**Your task:**
Of the entries below, return only those lines from the line with "Click the cookie notice description text" to the line with "Switch to the Channels tab", exactly, both included.

**Extracted data:**
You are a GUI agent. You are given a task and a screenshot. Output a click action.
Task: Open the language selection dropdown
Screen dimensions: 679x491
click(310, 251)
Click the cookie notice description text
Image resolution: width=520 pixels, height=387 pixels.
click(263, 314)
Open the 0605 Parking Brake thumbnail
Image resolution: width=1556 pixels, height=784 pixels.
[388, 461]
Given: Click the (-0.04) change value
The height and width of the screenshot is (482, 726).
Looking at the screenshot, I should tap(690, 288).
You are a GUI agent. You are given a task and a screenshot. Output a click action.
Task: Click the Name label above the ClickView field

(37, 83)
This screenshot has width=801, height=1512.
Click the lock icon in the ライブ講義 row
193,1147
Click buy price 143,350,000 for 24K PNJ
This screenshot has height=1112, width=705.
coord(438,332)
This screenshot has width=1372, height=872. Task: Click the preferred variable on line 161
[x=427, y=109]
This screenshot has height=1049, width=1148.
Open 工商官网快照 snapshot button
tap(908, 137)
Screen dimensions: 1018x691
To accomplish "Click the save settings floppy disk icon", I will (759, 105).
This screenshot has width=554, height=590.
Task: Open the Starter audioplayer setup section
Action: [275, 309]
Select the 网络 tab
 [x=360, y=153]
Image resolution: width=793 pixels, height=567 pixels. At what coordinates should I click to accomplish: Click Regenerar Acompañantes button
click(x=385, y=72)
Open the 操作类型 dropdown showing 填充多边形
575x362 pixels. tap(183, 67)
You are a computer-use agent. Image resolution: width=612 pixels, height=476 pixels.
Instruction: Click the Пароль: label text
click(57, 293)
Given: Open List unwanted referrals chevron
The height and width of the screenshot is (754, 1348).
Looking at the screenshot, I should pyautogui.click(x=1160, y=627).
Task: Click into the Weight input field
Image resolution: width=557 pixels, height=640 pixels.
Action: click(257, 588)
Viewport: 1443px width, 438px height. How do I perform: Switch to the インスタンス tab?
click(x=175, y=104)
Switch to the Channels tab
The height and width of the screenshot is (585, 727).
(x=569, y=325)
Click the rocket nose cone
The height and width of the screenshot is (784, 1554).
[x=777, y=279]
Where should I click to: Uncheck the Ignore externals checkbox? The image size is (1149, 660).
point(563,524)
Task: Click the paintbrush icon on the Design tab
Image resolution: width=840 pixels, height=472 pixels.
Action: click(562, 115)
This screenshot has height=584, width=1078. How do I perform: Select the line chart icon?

**Your solution:**
Click the cookie notice description text
Image resolution: width=520 pixels, height=387 pixels.
click(263, 314)
Open the 0605 Parking Brake thumbnail
Image resolution: width=1556 pixels, height=784 pixels.
[388, 461]
Given: Click the (-0.04) change value
The height and width of the screenshot is (482, 726).
Looking at the screenshot, I should tap(690, 288).
You are a GUI agent. You are given a task and a screenshot. Output a click action.
Task: Click the Name label above the ClickView field

(37, 83)
This screenshot has width=801, height=1512.
Click the lock icon in the ライブ講義 row
193,1147
Click buy price 143,350,000 for 24K PNJ
This screenshot has height=1112, width=705.
coord(438,332)
This screenshot has width=1372, height=872. Task: Click the preferred variable on line 161
[x=427, y=109]
This screenshot has height=1049, width=1148.
Open 工商官网快照 snapshot button
tap(908, 137)
Screen dimensions: 1018x691
To accomplish "Click the save settings floppy disk icon", I will (759, 105).
This screenshot has width=554, height=590.
Task: Open the Starter audioplayer setup section
Action: [275, 309]
Select the 网络 tab
 [x=360, y=153]
Image resolution: width=793 pixels, height=567 pixels. At what coordinates should I click to accomplish: Click Regenerar Acompañantes button
click(x=385, y=72)
Open the 操作类型 dropdown showing 填充多边形
575x362 pixels. tap(183, 67)
You are a computer-use agent. Image resolution: width=612 pixels, height=476 pixels.
Instruction: Click the Пароль: label text
click(57, 293)
Given: Open List unwanted referrals chevron
The height and width of the screenshot is (754, 1348).
Looking at the screenshot, I should pyautogui.click(x=1160, y=627).
Task: Click into the Weight input field
Image resolution: width=557 pixels, height=640 pixels.
Action: click(257, 588)
Viewport: 1443px width, 438px height. How do I perform: Switch to the インスタンス tab?
click(x=175, y=104)
Switch to the Channels tab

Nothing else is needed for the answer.